For people like me, a good reward for a job well done is, well, more work. I respond rather well to a 20% program. Of course, near their conclusion, 20% projects usually become 60% projects. In any case, one such project of mine was recently rolled out for some preliminary testing. Without letting too much out of the bag, it involved some pretty extensive server-side processing and has a spiffy lightweight client side interface. The two talk to each other using the acronym of the year, AJAX.

To make a short story even shorter, it failed pretty miserably after more than five users were present. Just didn’t scale well enough. So I decided to take a look under the hood of my hosting server.

cat /proc/cpuinfo revealed this:

model name : Pentium III (Coppermine)

Excuse me? We’re paying for that? I think to myself, maybe it’s something else that I’m not seeing.

uname -r corroborates my suspicions:

2.4.21-40.ELsmp

No sophisticated I/O scheduler there, no wonder my repeated disk access and server-side MD5 hashing is paralyzing the machine!

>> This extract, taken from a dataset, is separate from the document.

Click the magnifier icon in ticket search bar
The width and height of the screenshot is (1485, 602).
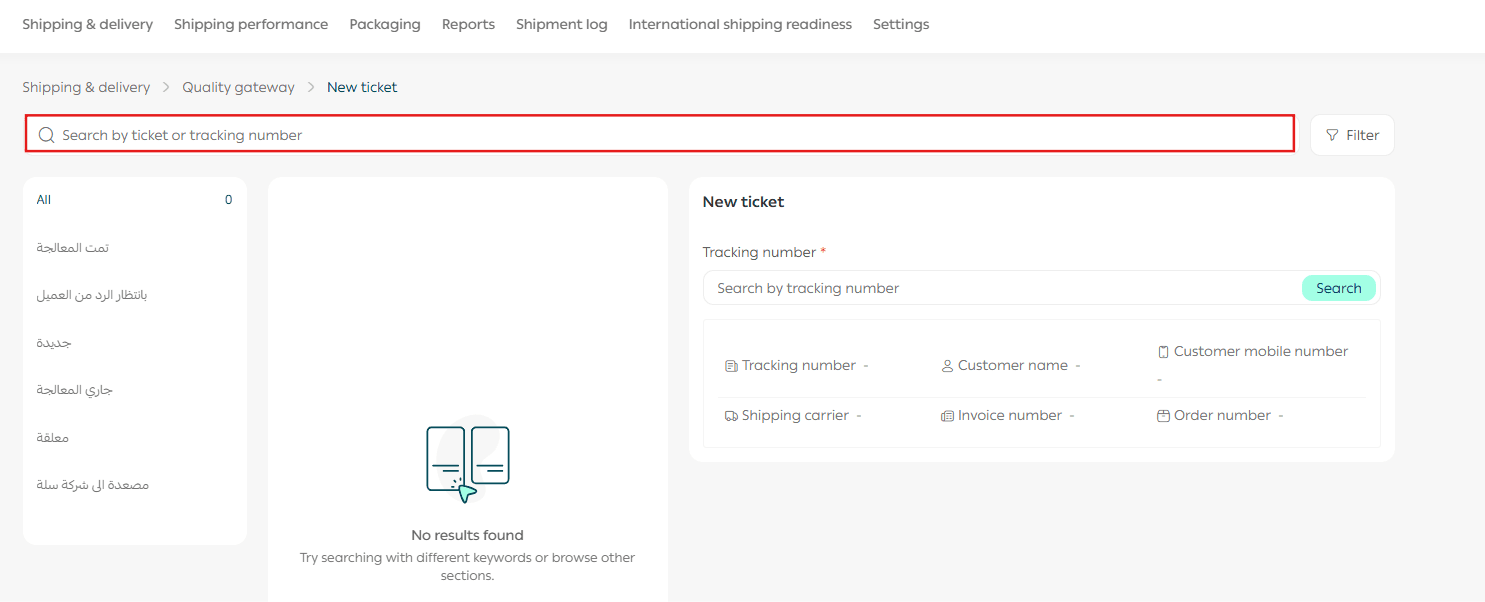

I will tolerate no such abuses, the hosting company has no upgrade path and so I begin shopping around. Before long, I remember a server company that some other geeks were lauding a few weeks ago. It’s called A Small Orange and from what I hear it’s terrific. I begin to check it out and complaints seem to be minimal. Then I notice a pattern in the server names: Desmond, Claire, Jack, Vincent, Libby, Charlie, Walt. Server companies should get bonus points for clever allusions to pop culture, as we all know us geeks never get time to actually participate in said pop culture.